8月6日

 お婆ちゃんの家で暮らしはじめてから自分の通帳と印鑑は自分で管理するようになった。お年玉や入学のお祝いなどを入れている。月々の小遣いは倹約してお菓子の缶に貯めている。その他保険証など大切なものを一つにまとめて100均のダイヤルキーを付けた鞄にまとめた。家出の際、最低これとスマホがあれば大丈夫だ。洋服などかさばる物はまだ実家に帰ってきたときのまま段ボールに入っている。このまま送り返せば良い。

 気になるのは保険だった。私に何か掛けられている保険があれば、その証書のようなものを持っておきたい。同級生たちは学資保険が掛けられている、何て話をしていた。他に私の名義で貯金している物があれば家出の時に持ち出したかった。

 今日は母も猿も仲良く買い物に出かけている。居間でドラマを見ている父に堂々と話しかけることが出来る。

「あのさー」

「え? ああ、何?」

 ドラマに浸っていた父は飛び跳ねるように振り返った。

「私名義の貯金って、これ以外にある?」

 私が通帳を見せながら言うと、父は「んー」っと首をかしげて

「ないな」

 あっけらかんと言った。

「じゃあさ、学資保険とか掛けてる?」

「幹人には掛けてるんじゃないか? 咲子はいらないだろ」

 その言葉に私は一瞬息が詰まった。

「え、私、いらない?」

「だって大学に行かないだろ?」

 父はキョトンとしていた。

「なんで、そう思うの?」

「だって大学の話なんてしたことないだろ?」

「幹人は大学行きたいって言ってたの?」

「母さんが絶対医学部に行かせるって張り切ってるんだよ」

 ガハハハと笑う父。私は話の通じなさにクラクラしていた。

 漠然と大学に進学するんだと思っていたし、成人式には振り袖を着ると思っていた。皆と同じだと思っていた。

「どうしたんだ、突然お金の話なんてして」

「別に、高校生だし」

 適当に答えたら、それに満足したのかまたガハハハと笑った。よく見たらテーブルに缶ビールが数本のっている。ちょっと酔っているようだ。

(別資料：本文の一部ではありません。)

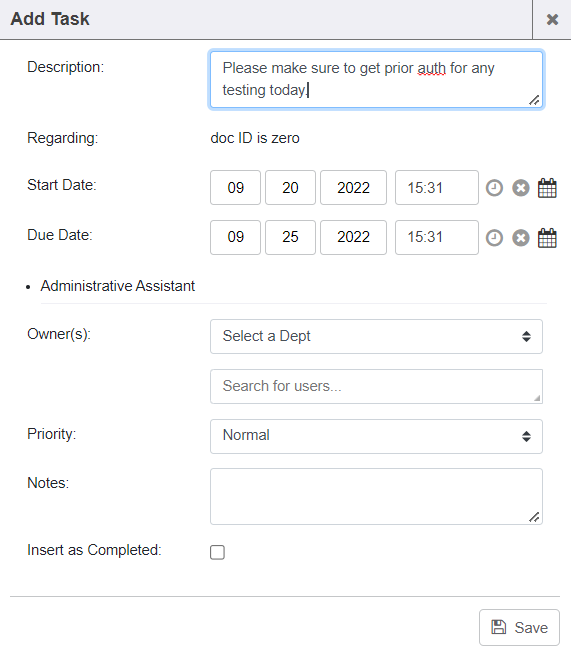Open the Select a Dept dropdown
Screen dimensions: 571x657
pyautogui.click(x=376, y=336)
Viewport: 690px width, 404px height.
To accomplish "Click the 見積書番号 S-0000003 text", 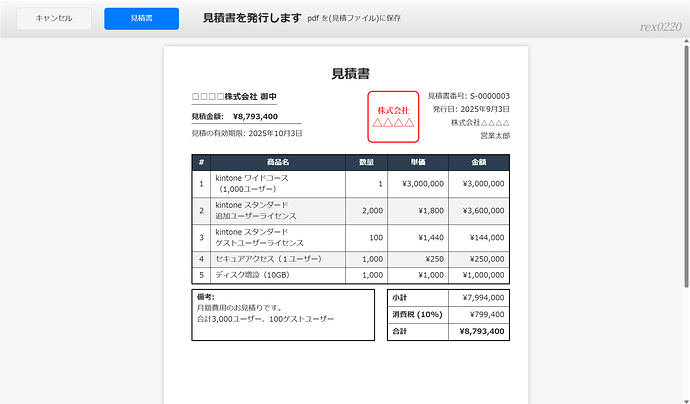I will (468, 95).
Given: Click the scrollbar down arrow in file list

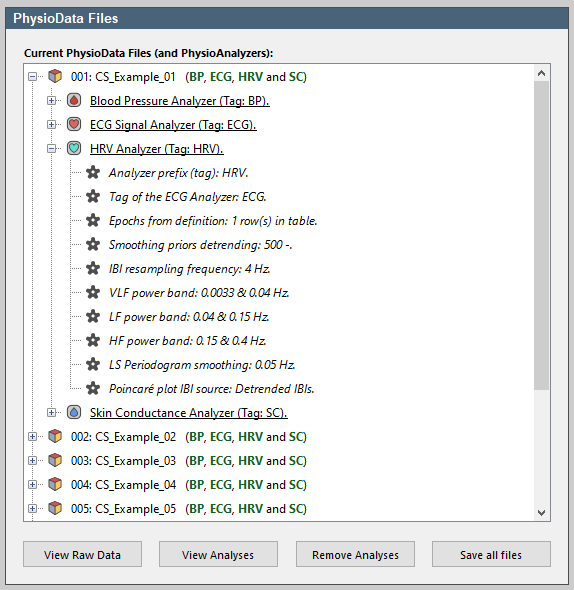Looking at the screenshot, I should pyautogui.click(x=542, y=512).
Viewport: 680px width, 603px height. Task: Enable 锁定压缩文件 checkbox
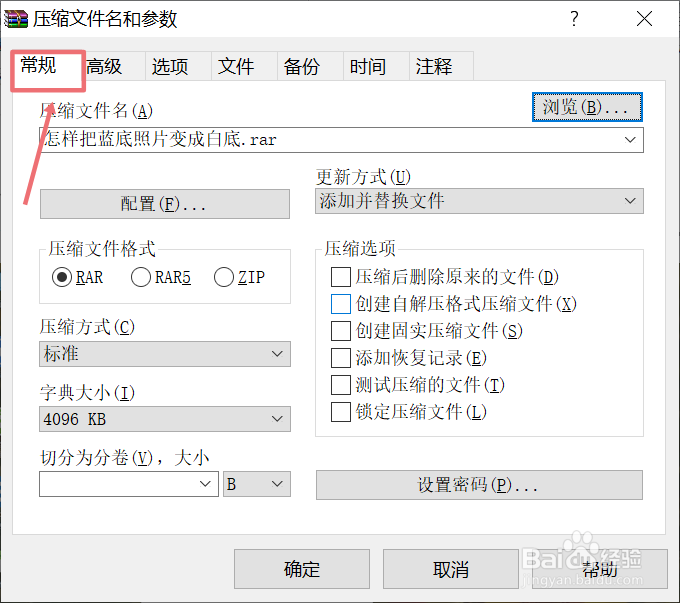(x=341, y=412)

「今まで婆さんに迷惑掛けていたからな。働き始めたらちゃんと恩返しするんだよ」

 その言い方に私は引っかかった。

「迷惑? 迷惑だった?」

「そりゃそうだろ。中学生を育てるのって大変なんだぞ」

 まるで自分はやっていたかのように言うが、私はほぼお婆ちゃんに育てられたし、幹人には母がべったりだし、果たしてこの人は誰を育てた気でいるんだろう。

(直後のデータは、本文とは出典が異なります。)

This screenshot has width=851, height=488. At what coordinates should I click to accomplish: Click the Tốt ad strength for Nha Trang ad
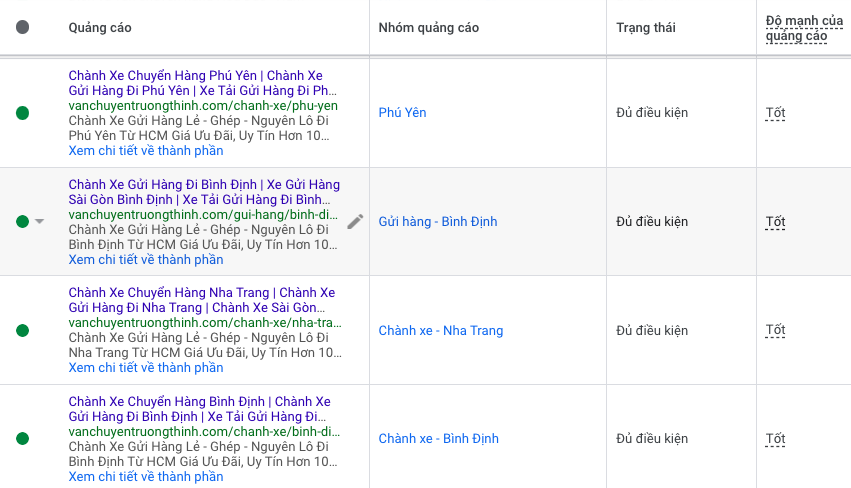775,331
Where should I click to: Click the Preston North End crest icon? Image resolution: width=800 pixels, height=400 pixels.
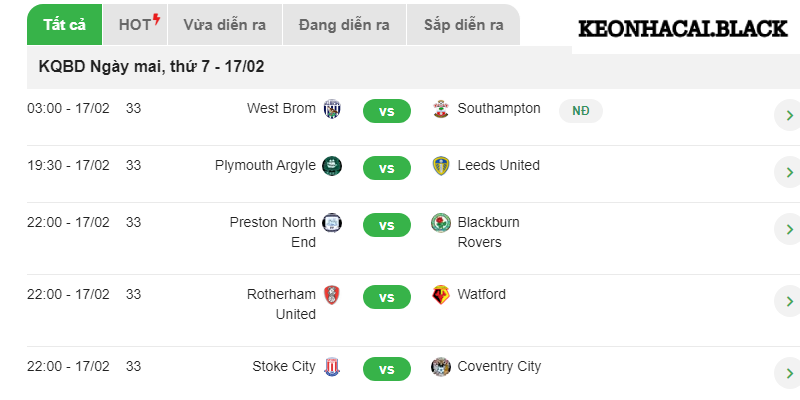click(x=333, y=223)
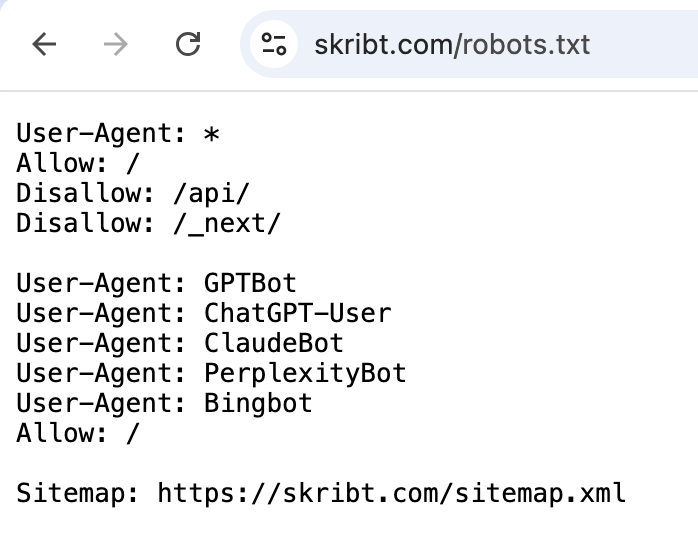Focus the skribt.com/robots.txt address bar

[x=452, y=44]
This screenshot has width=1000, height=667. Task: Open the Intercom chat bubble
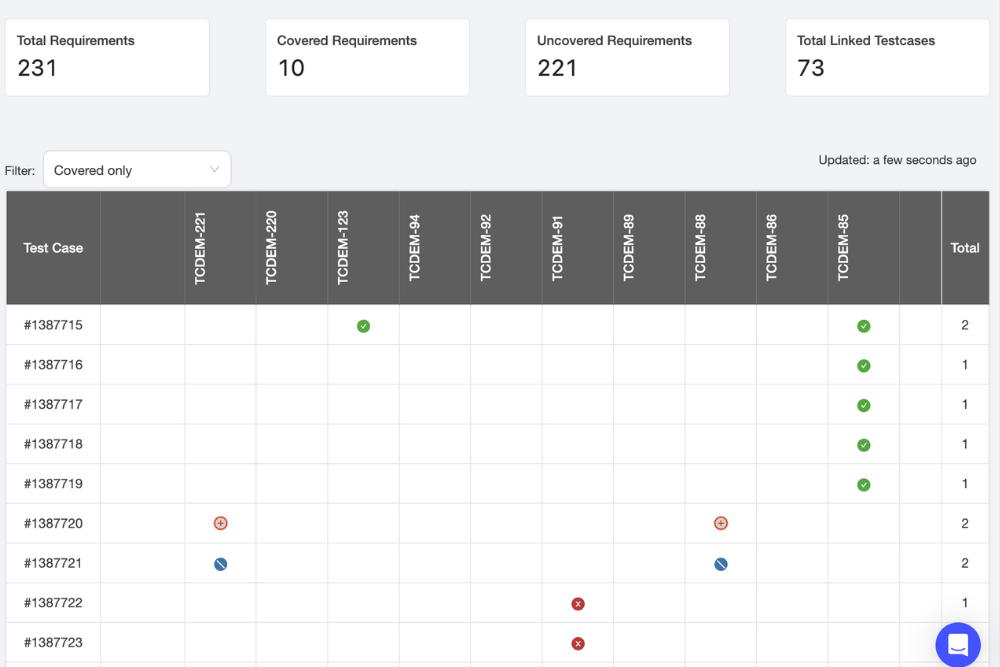click(957, 644)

「爺さんの遺産にも手を出したらしいし、老後の資金足りるのかな」

 自分の親なのにまるで他人事のようだ。お婆ちゃんはパート収入しかなかった。それと父から私の生活費を出しているのかと思っていたけど、それを聞いたらまた父はキョトンとした。いい加減この顔に腹が立ってくる。

「自分の孫の生活費を婆さんが出すのは普通だろ」

「でも迷惑だったんでしょ?」

「だから咲子が戻ってきたんだよ。婆さんが『もう無理だ』って言ったから」

 たぶん、お婆ちゃんは「仕送りしてくれ」って言ったんだろう。私の生活費を送るくらいなら、家に連れ戻した方が安上がりと考えたのか、父母は私を実家に戻した。

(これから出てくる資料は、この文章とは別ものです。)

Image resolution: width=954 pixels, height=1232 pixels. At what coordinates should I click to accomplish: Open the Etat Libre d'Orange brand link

 そういうことだったのか。だから突然転校させられたんだ。お婆ちゃんは私に気を遣って詳細は言わなかった。ただ「ごめんね」と繰り返していた。謝らないといけないのは私の方だったのに。

 部屋に戻ると、途端にスマホから着信音が鳴った。夏都からだ。

『どうしたの?』

 通話になるとすぐ夏都が言った。

「そっちから掛けてきたんでしょ」

『そうじゃなくて、今、昼寝してたら咲子が泣いてる夢見たから、何か大変なことがあったのかなって思って』

「泣いてない」

 だけど、すごいタイミングだ。

「ねえ、明日会えない?」

 ちょうど、味方が必要だと思っていたところだ。